Fig. 2: Muscle histology and biochemical studies in myoblasts of the COX18-mutated patient.

A Modified Gomori Trichrome B Severe reduction of muscle fibers staining positive for cytochrome c oxidase (COX) is seen in the COX18 subject, whereas normal COX staining is shown in a healthy control (C) for comparison (Scale bar 25 µm). D–F Representative images of the alterations observed in mitochondria. Inner cristae were arranged to form concentric layers. (Asterisk in F indicates an osmiophilic inclusion. Scale bars D = 926 nm, E–F = 463 nm). G Spectrophotometric analysis of respiratory chain complexes activities normalized to citrate synthase levels in patient’s and control myoblasts. H Immunoblot analysis of myoblasts protein with antibodies directed against respiratory chain subunits.
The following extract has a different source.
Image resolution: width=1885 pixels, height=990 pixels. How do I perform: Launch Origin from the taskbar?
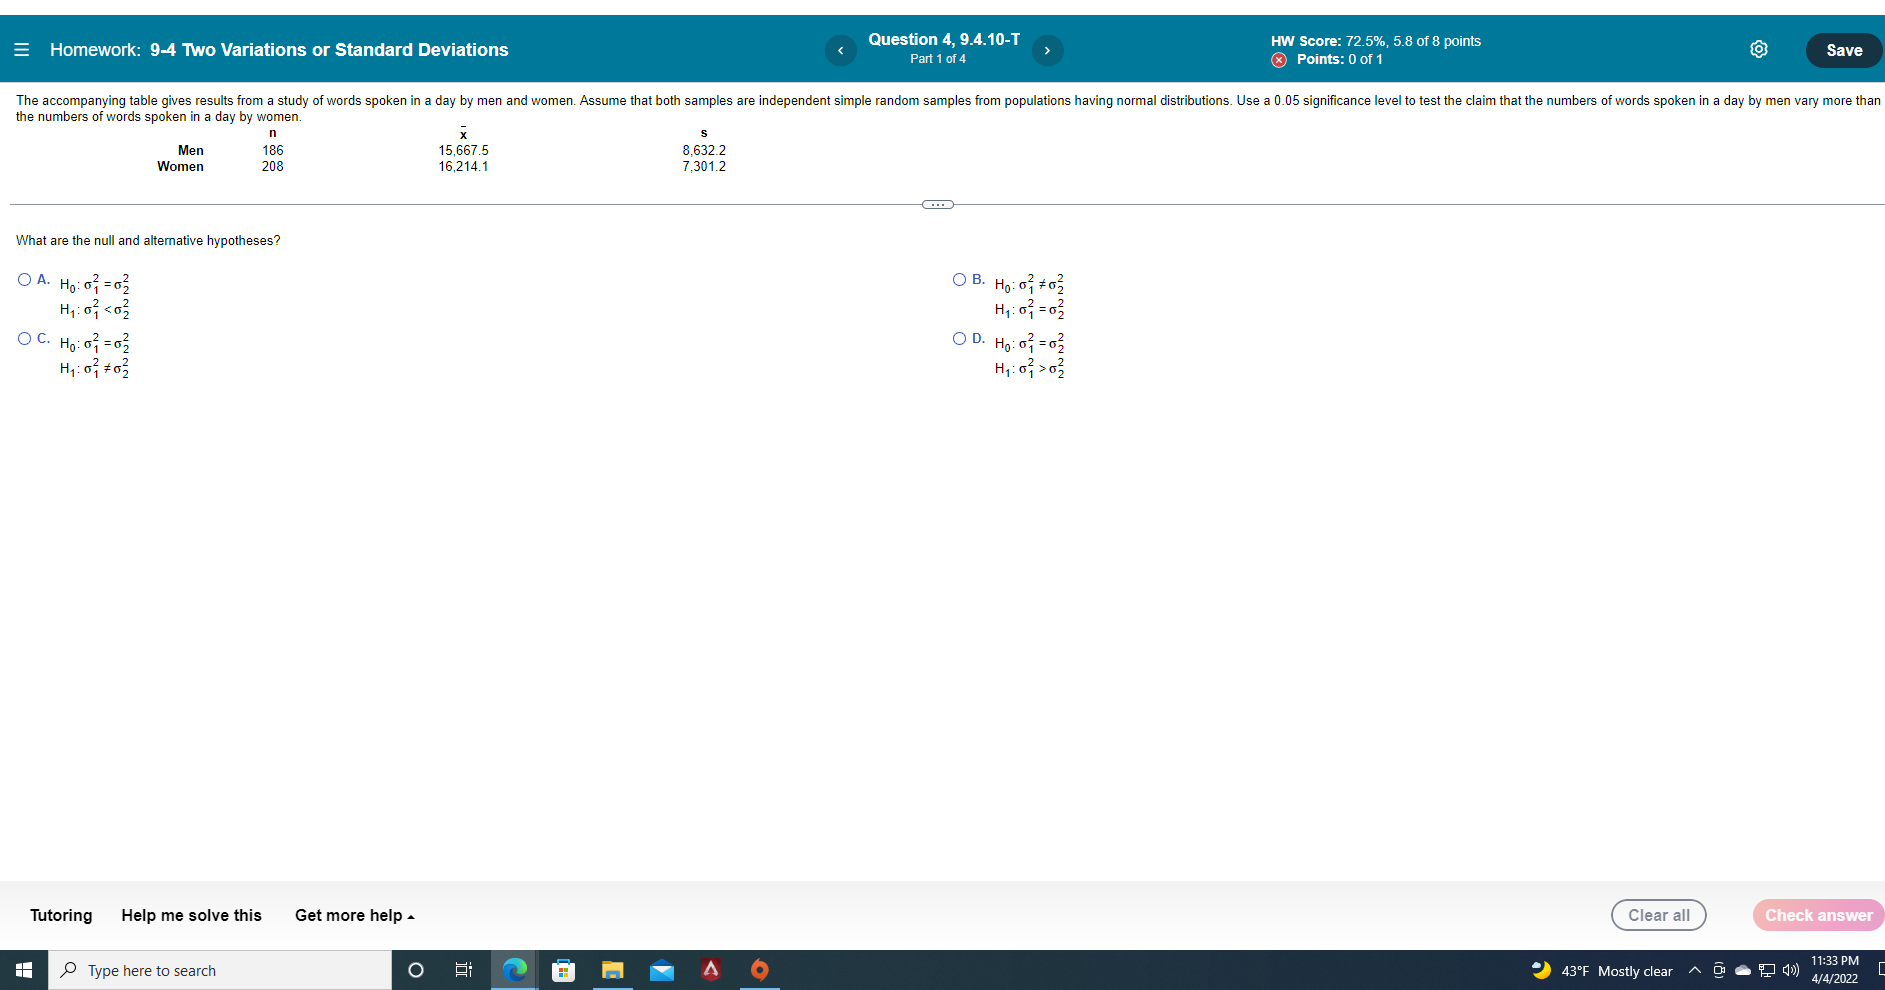pos(760,969)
The mitochondrial porin (VDAC) and the cytosolic Actin proteins were used as a loading control. Densitometry (right) shows the reduction of steady state levels of COX subunits COX-II, COX-III and COX-IV in patient’s compared to controls’ myoblasts. I Blue-native polyacrylamide gel electrophoresis (BN-PAGE) analysis of myoblasts protein shows absence of fully assembled COX in the COX18 subject. Each of the five OXPHOS complexes (I–V) was visualised with a subunit-specific antibody that recognizes the native complex as follows: Complex I (NDUFA9), Complex II (SDHA), Complex III (UQCRC1), Complex IV (COX4), Complex V (ATP5A1). Densitometry after SDHA normalization (right) shows the prevalent reduction of fully assembled Complex IV. J In-gel activity assay showing the severe reduction of Complex IV activity in patient’s cells compared to controls.